INSTRUCTIES EN EISEN =>
Vervang "sidebar" door "toolbar" in de regels tussen die met "Where should I" en die met "tap(16, 739)", beide inbegrepen, en schrijf alleen die regels verder ongewijzigd over. Laat de afbeeldingen weg.

OPDRACHTGEGEVENS =>
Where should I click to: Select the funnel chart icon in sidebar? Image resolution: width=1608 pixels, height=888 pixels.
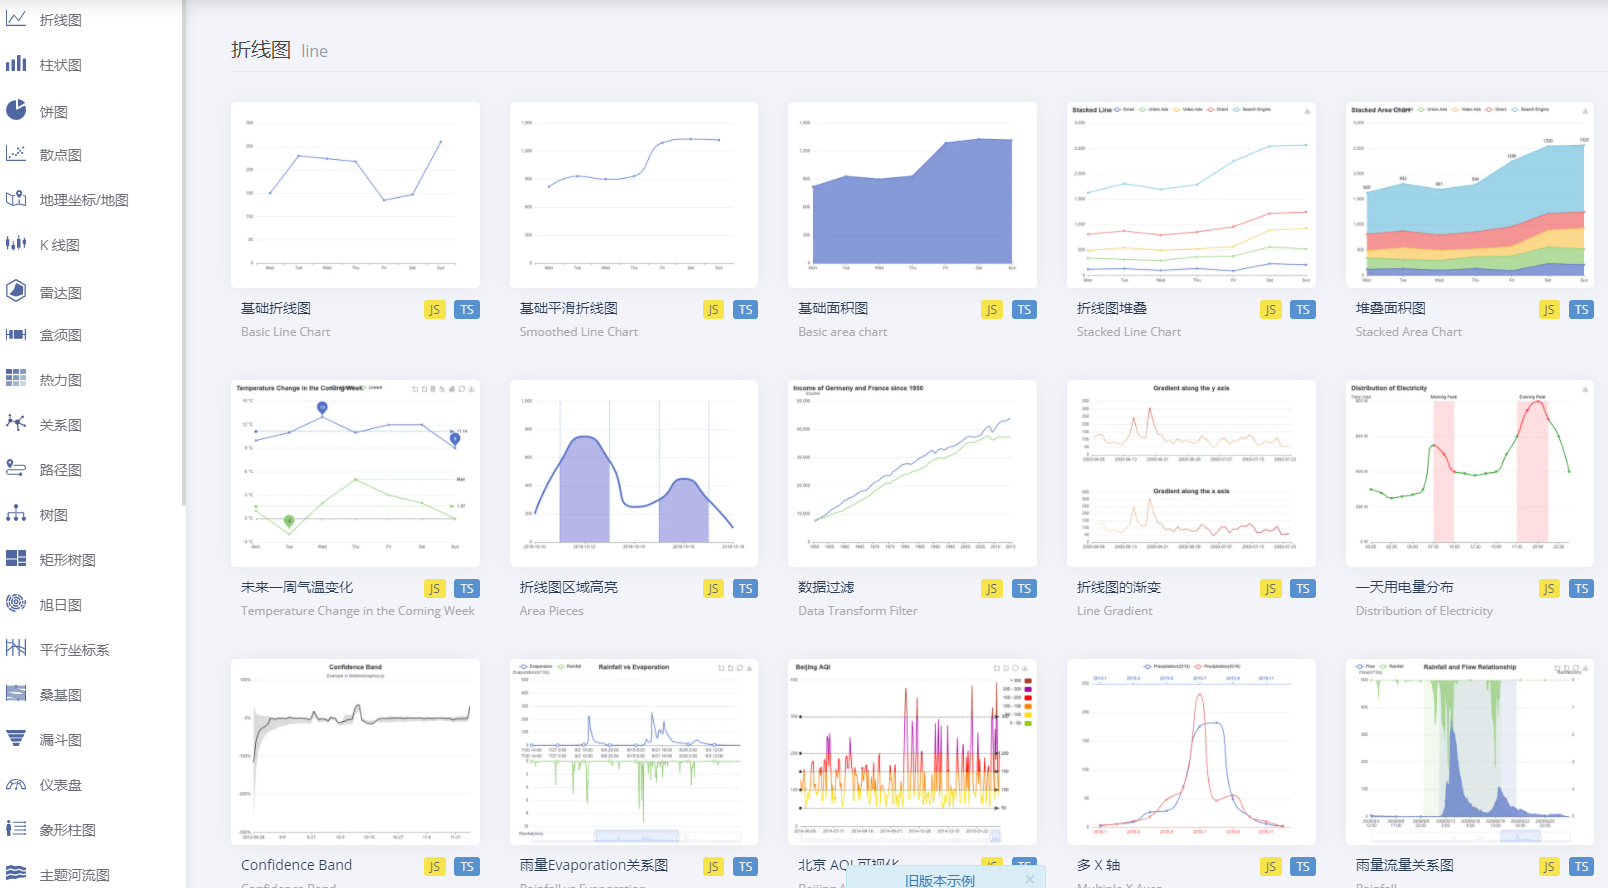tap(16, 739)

* * *

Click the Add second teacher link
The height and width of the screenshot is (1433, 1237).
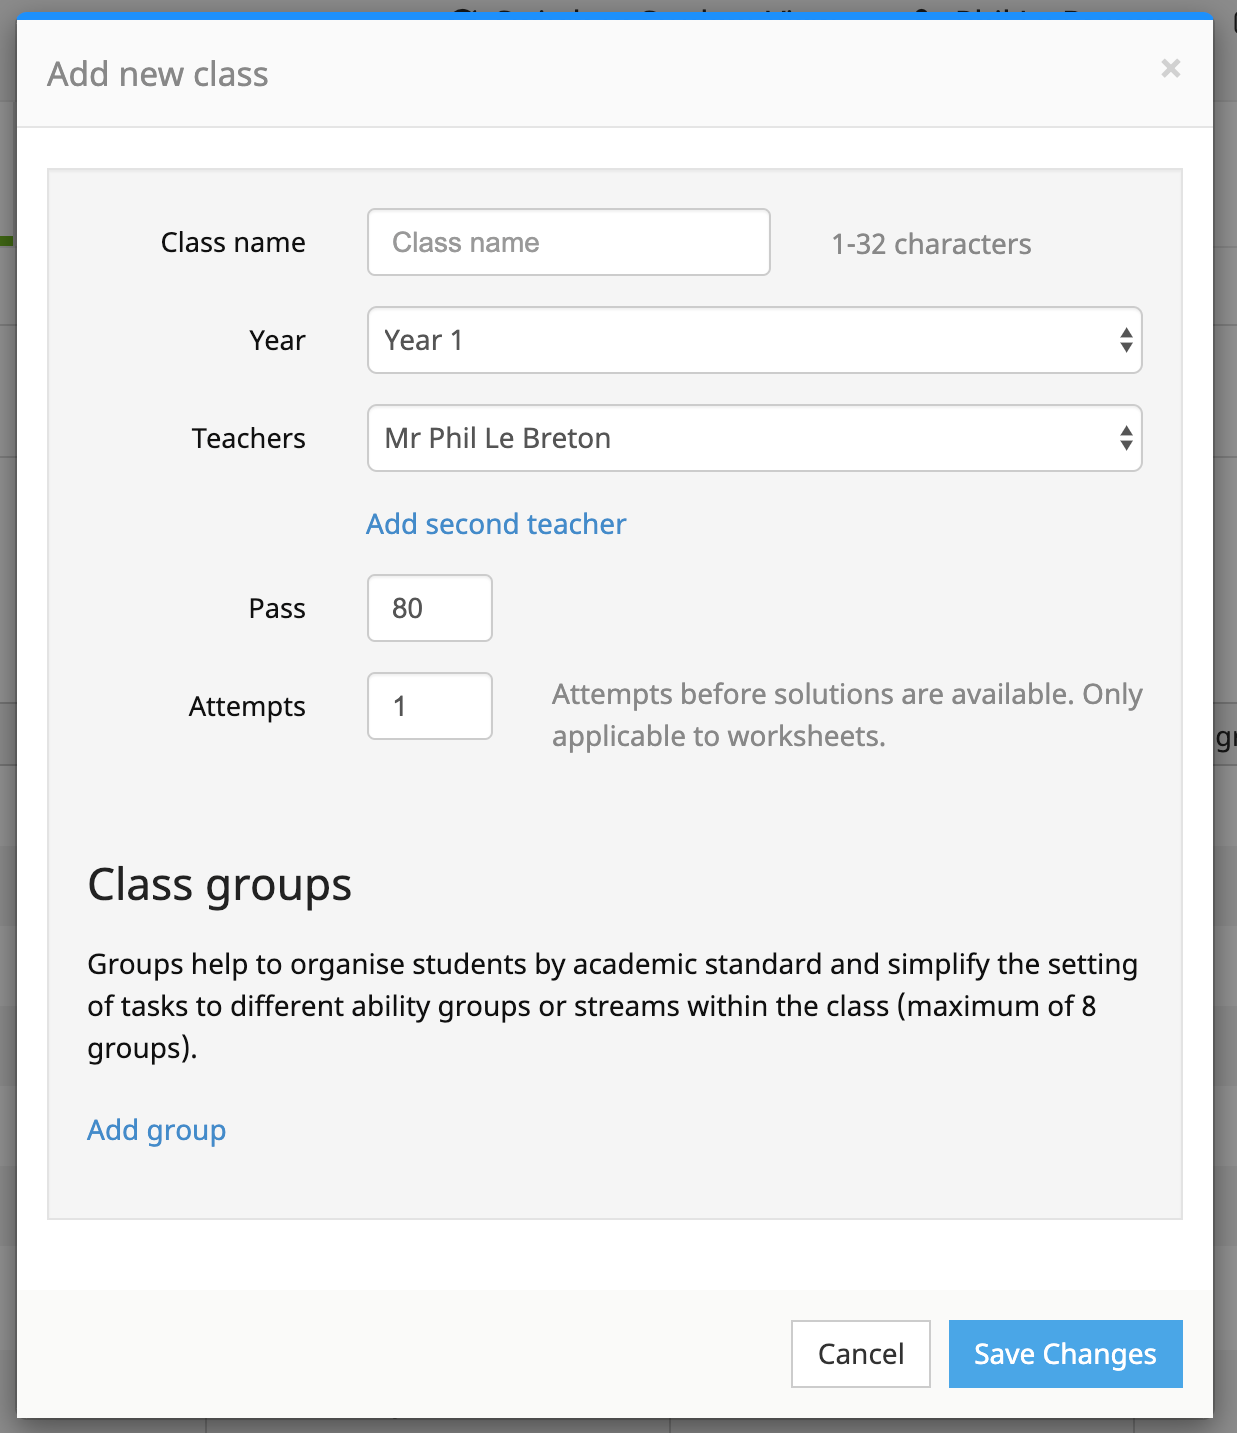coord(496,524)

--

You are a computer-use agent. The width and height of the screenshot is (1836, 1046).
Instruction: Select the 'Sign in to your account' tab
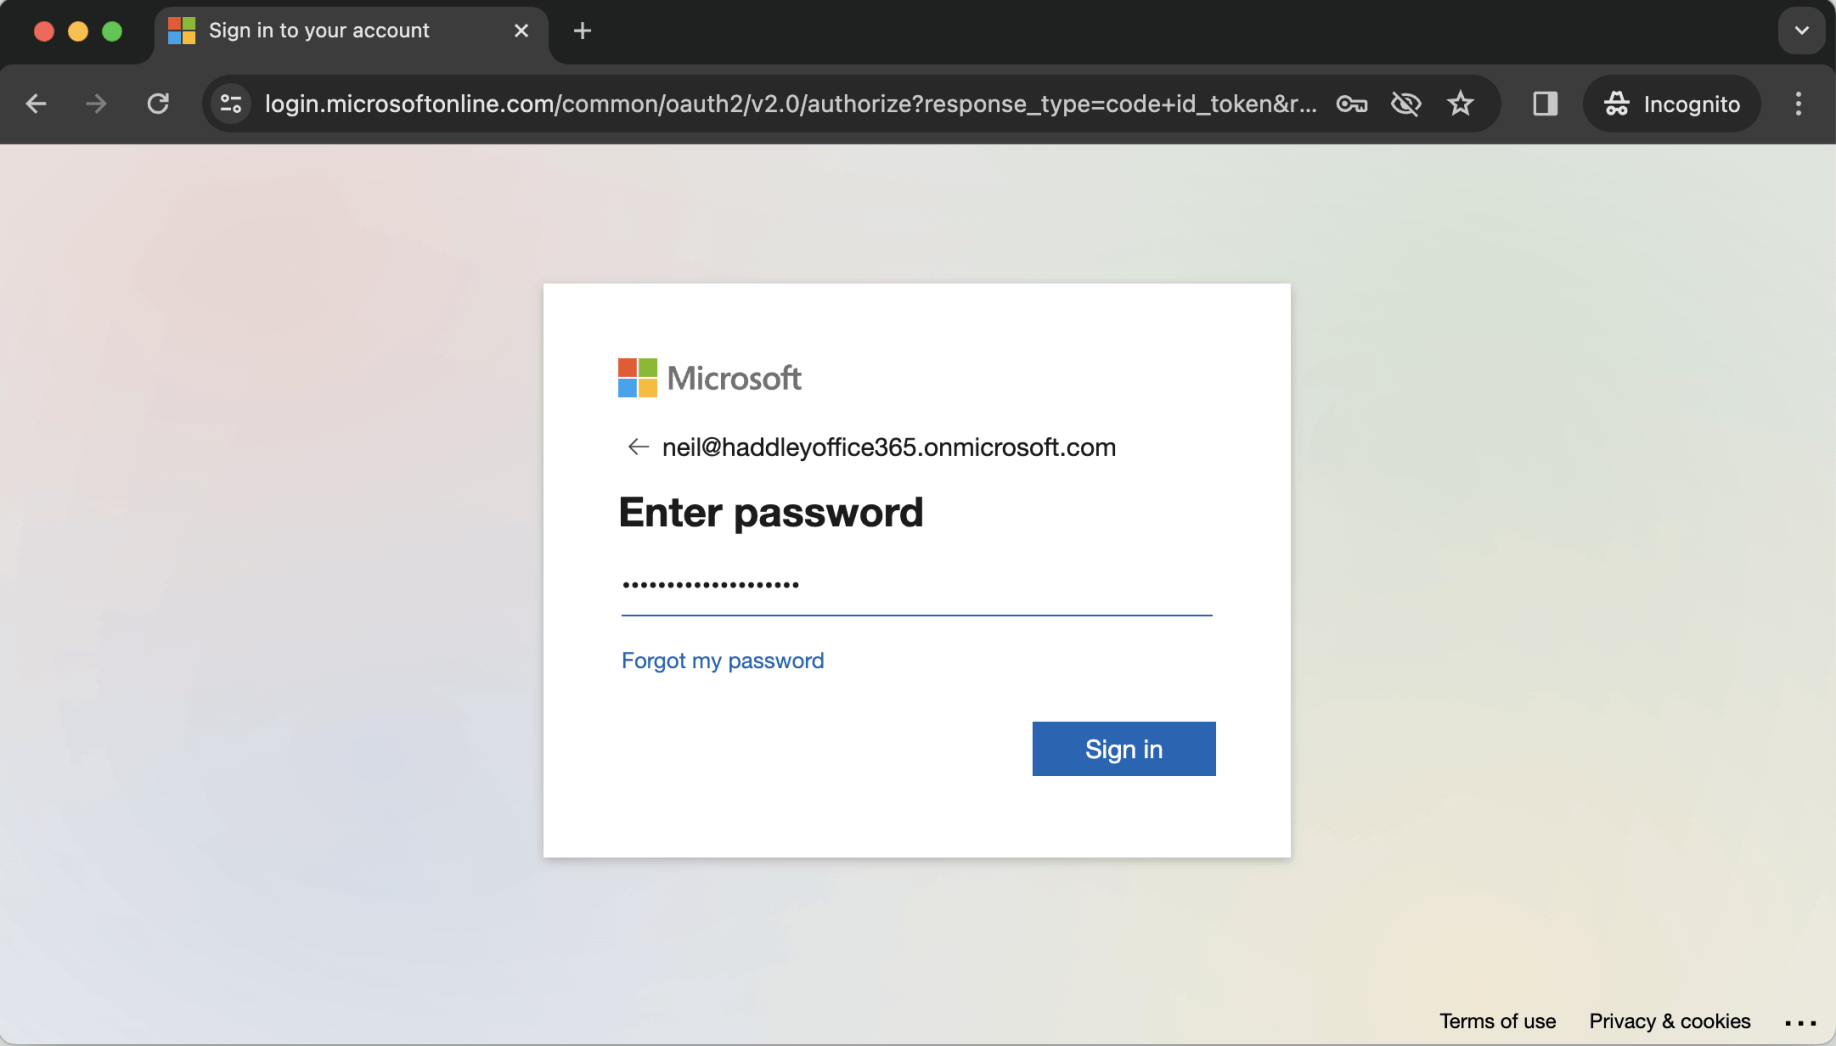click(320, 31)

EINDRESULTAAT =>
Where should I click to: Select the funnel chart icon in toolbar? Image resolution: width=1608 pixels, height=888 pixels.
tap(16, 739)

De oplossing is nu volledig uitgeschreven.